» **ABOUT THIS TASK**
Repeat all of the records exactly, leaving out the pictures.

» **ENTRIES SHOWN**
=-=-=-=-=

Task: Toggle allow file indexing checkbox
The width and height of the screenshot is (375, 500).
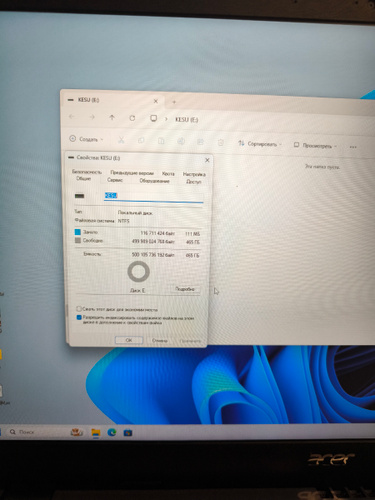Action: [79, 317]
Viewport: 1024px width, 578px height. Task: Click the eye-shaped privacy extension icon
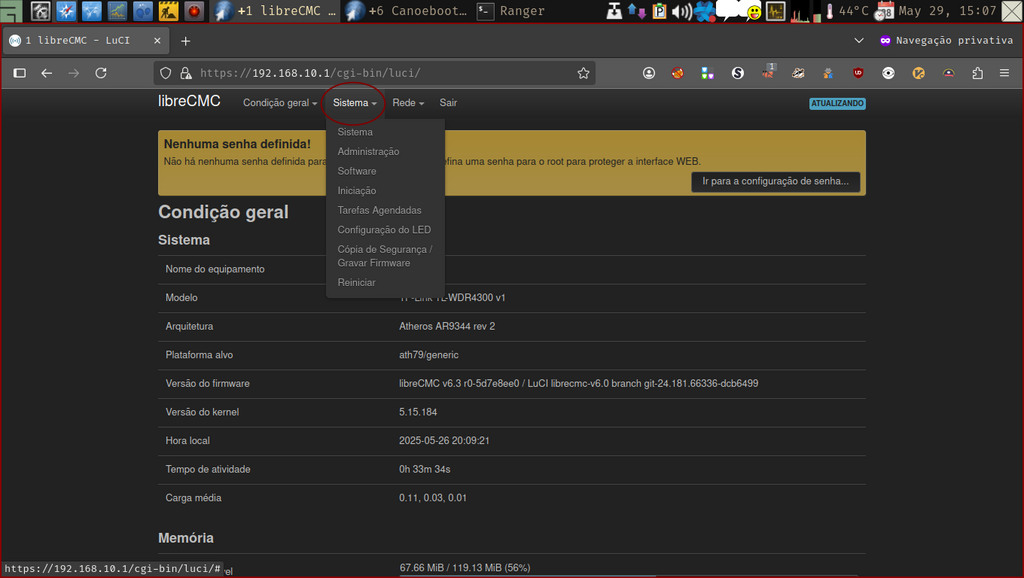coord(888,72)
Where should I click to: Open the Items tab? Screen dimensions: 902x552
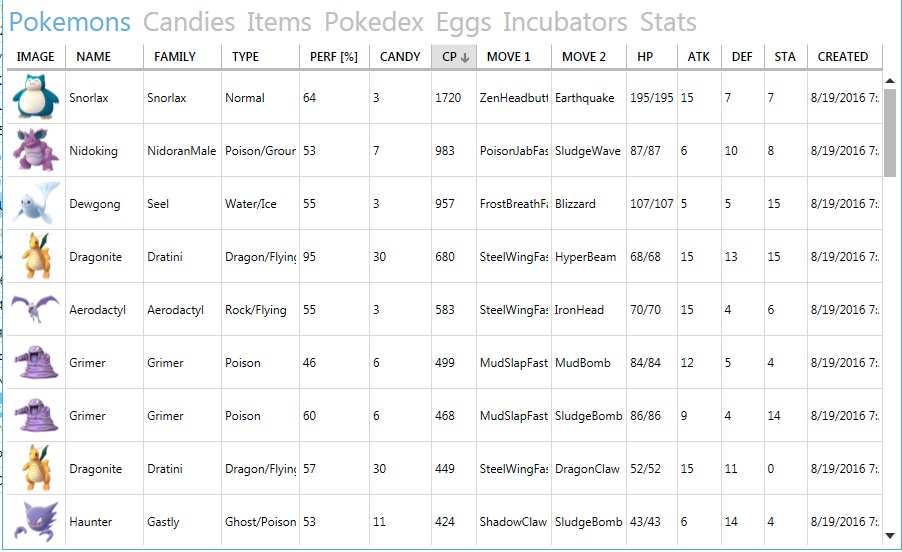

=-=-=-=-=

» **EXERCISE ANSWER**
Task: Toggle allow file indexing checkbox
The width and height of the screenshot is (375, 500).
Action: [79, 317]
Viewport: 1024px width, 578px height. Task: Click the eye-shaped privacy extension icon
coord(888,72)
Where should I click to: Open the Items tab? Screen dimensions: 902x552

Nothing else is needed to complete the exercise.